Robert Edward Therrien was born on Nov. 17, 1947, in Chicago and moved with his parents to Palo Alto, Calif., where he sought treatment for asthma.

Jim Taricani, 69, an award-winning TV reporter who exposed corruption and served a federal sentence for refusing to disclose a source, died Friday at his home in North Kingstown, R.I.

The cause was kidney ­failure.

Taricani covered Rhode Island for 40 years, 32 of them at WJAR-TV. He focused much of his reporting on organized crime and chronicled the crimes of the New England Mafia and figures including Raymond L.S. Patriarca. He also became a national advocate for a federal shield law to protect journalists from having to reveal sources.

Taricani was convicted in 2004 of civil contempt for refusing to reveal the source of a secret FBI videotape that showed a Providence city official taking a $1,000 bribe. The video was part of a corruption investigation that ultimately sent former Providence Mayor Buddy Cianci to prison.

He said at the time that it was important to air the video to show people what corruption looked like.

A federal judge sentenced him to six months and allowed Taricani to serve it at home because of his health; he had a heart transplant in 1996. He was released after four months for good behavior. When he retired in 2014, he said that he would not have done anything differently.

"I just believe that this is what a reporter does," he said. "I don't think any reporter wants to be in that position. But it's part of the job. It's part of the territory that we travel in."

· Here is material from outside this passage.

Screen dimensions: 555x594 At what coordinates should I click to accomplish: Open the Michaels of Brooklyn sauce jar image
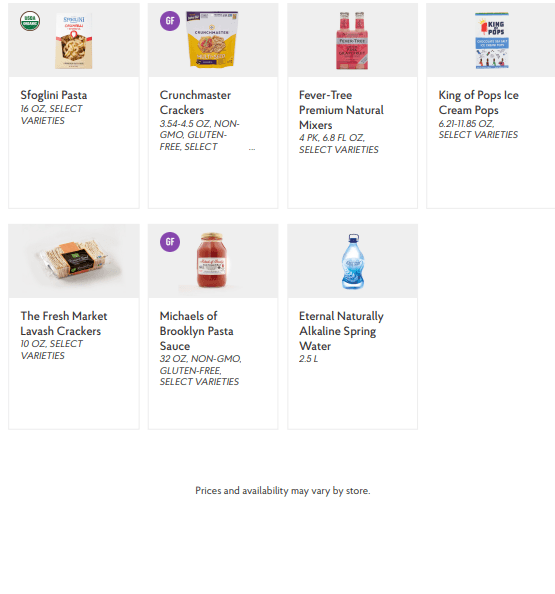tap(212, 260)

The lawyer who was his source later admitted it and went to prison for contempt and perjury.

A Connecticut native, Taricani started in radio, and then was hired at WPRI-TV before going to WJAR, where he founded the station's investigative unit. He won four Emmys, the Edward R. Murrow award and the Yankee Quill Award, the highest individual honor presented by the Academy of New England Journalists.

He also became a mentor to generations of journalists, both at his own station and at competing outlets, including CNN's Christiane Amanpour. Rhode Island's governor, Gina Raimondo, called Taricani a "Rhode Island icon."

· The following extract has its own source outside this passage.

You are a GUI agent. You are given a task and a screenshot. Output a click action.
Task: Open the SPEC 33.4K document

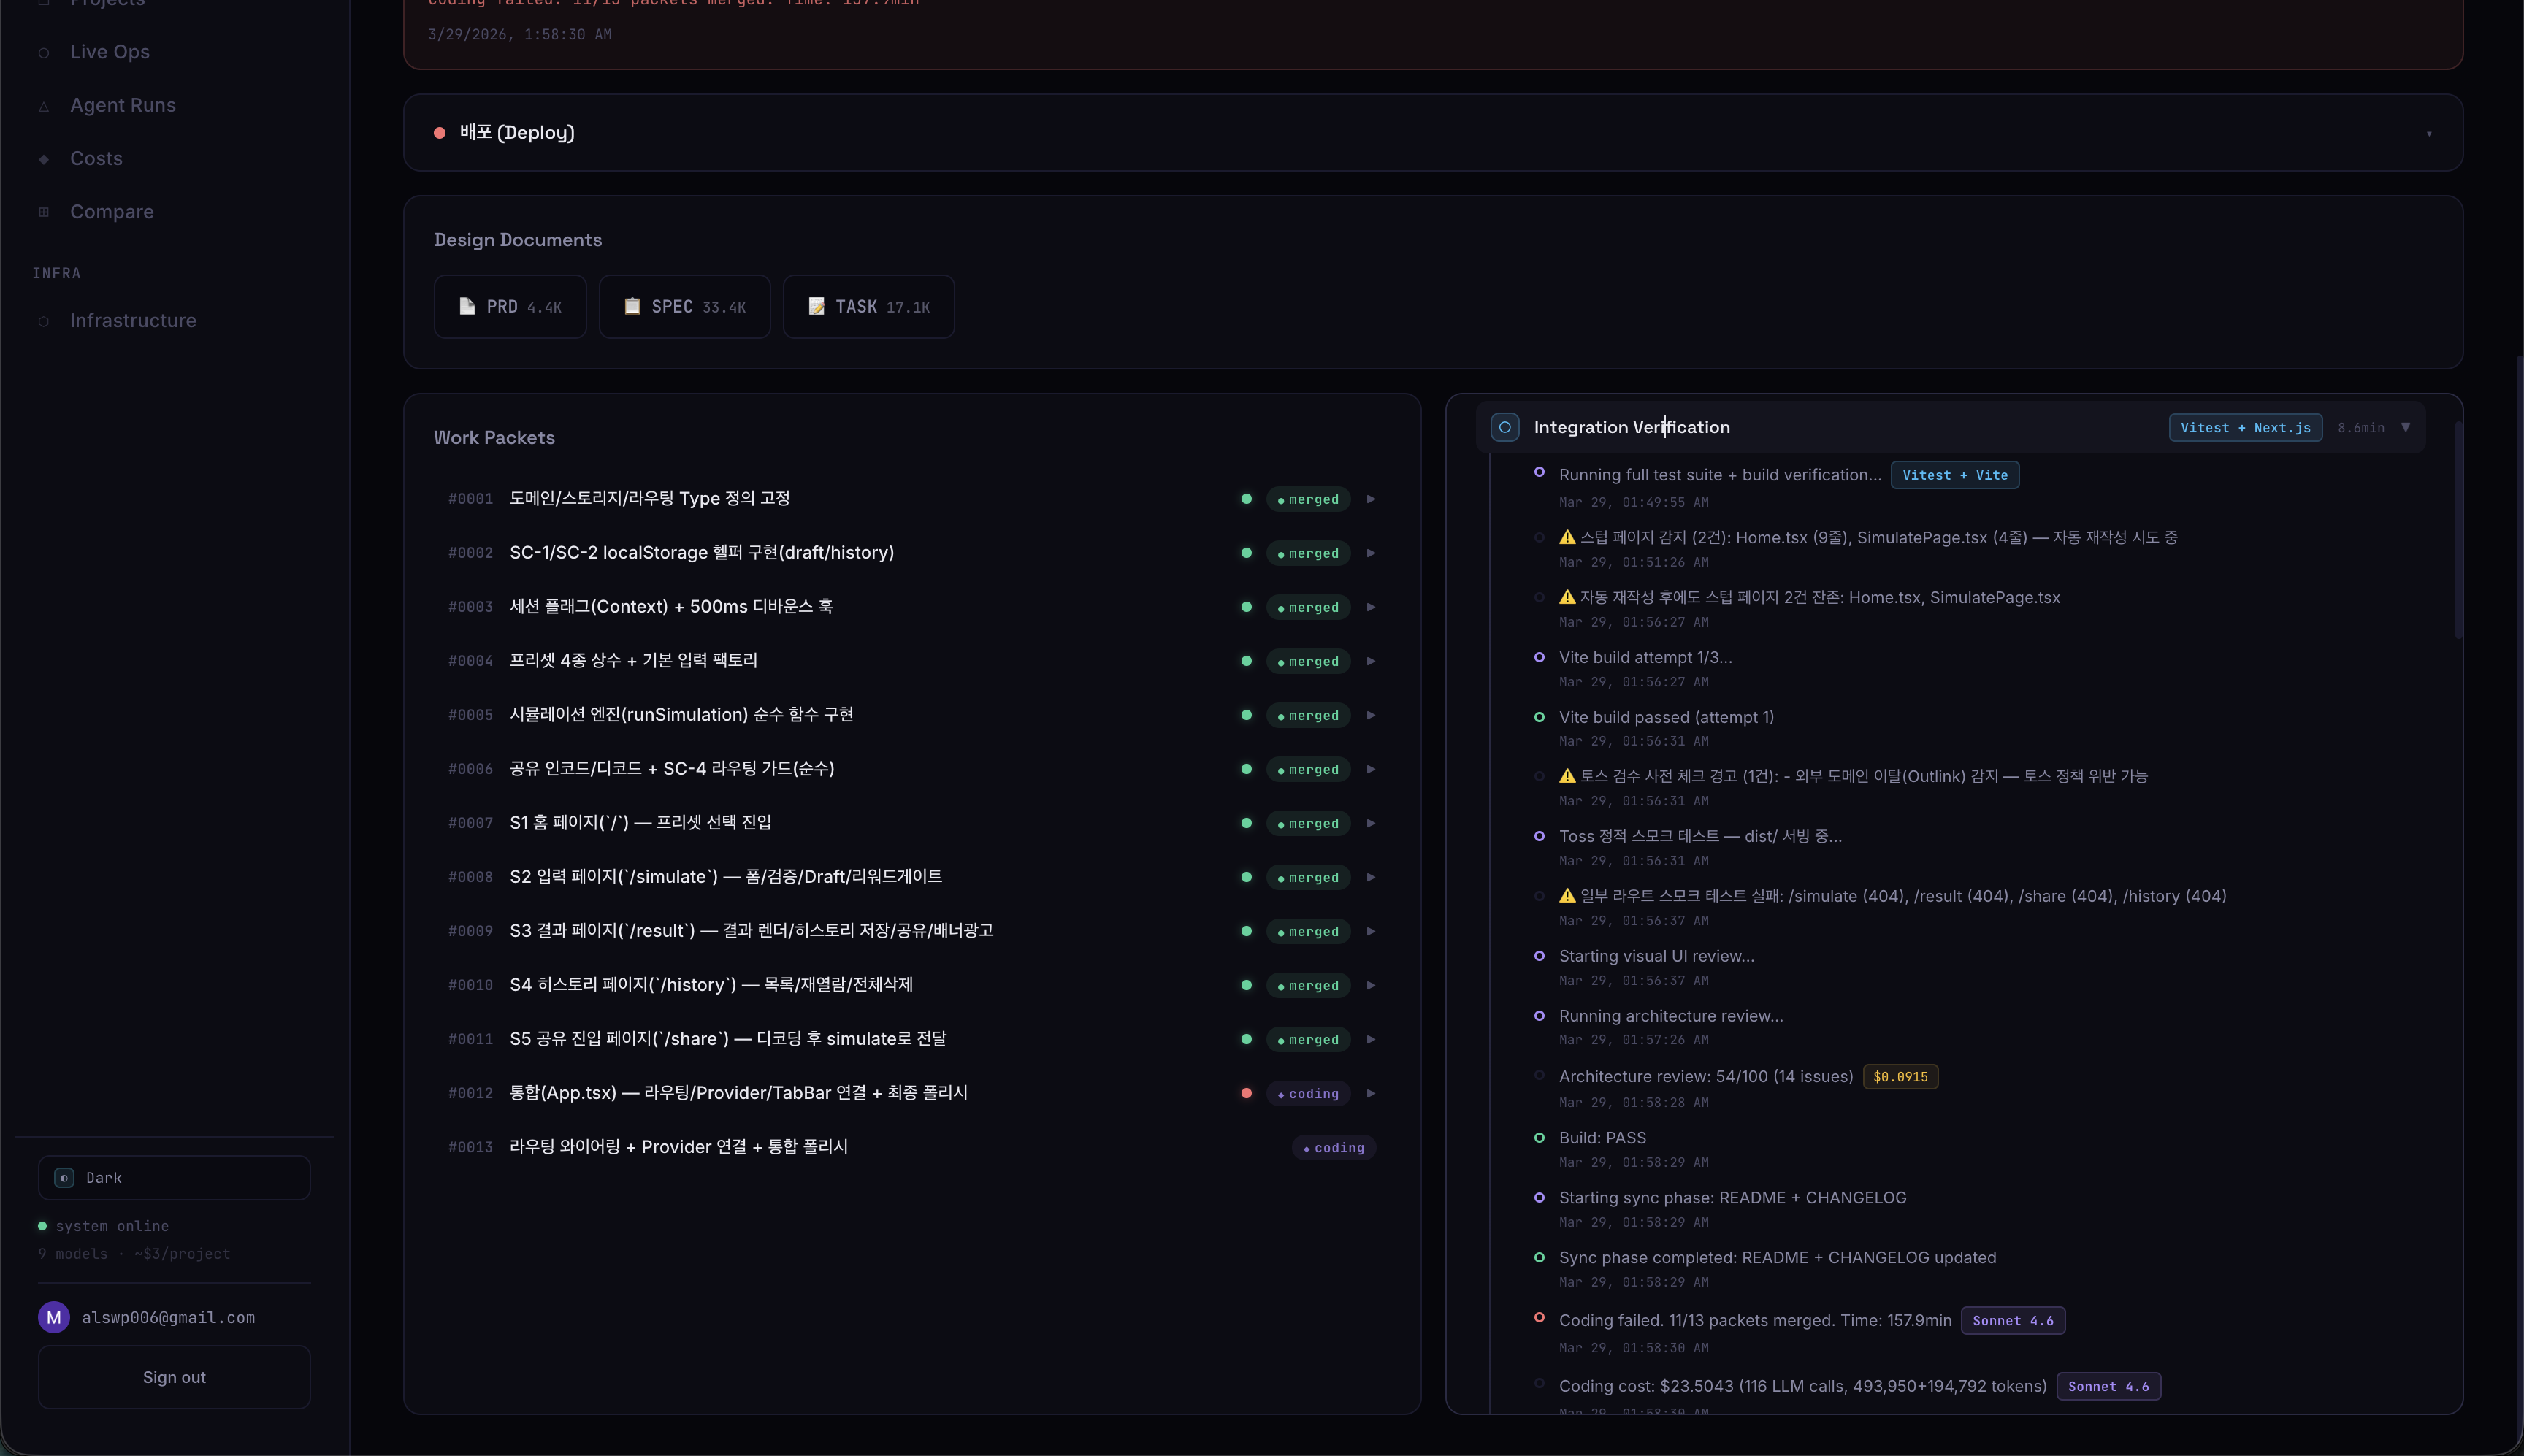point(684,306)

Taricani's wife, Laurie White, had received an outpouring of support Saturday, both from powerful politicians and regular people who loved and respected him. U.S. Rep. David Cicilline, who served as mayor after Cianci, remembered Taricani as "a person of extraordinary integrity and a principled journalist." The Rhode Island General Assembly, convening Saturday morning, held a moment of silence in Taricani's honor.

Despite his health problems, Taricani's transplanted heart was still going strong when he died, a family friend said.

Taricani said that he knew he was well beyond the life expectancy of someone with a heart transplant. "I've been lucky," he said. "Way lucky."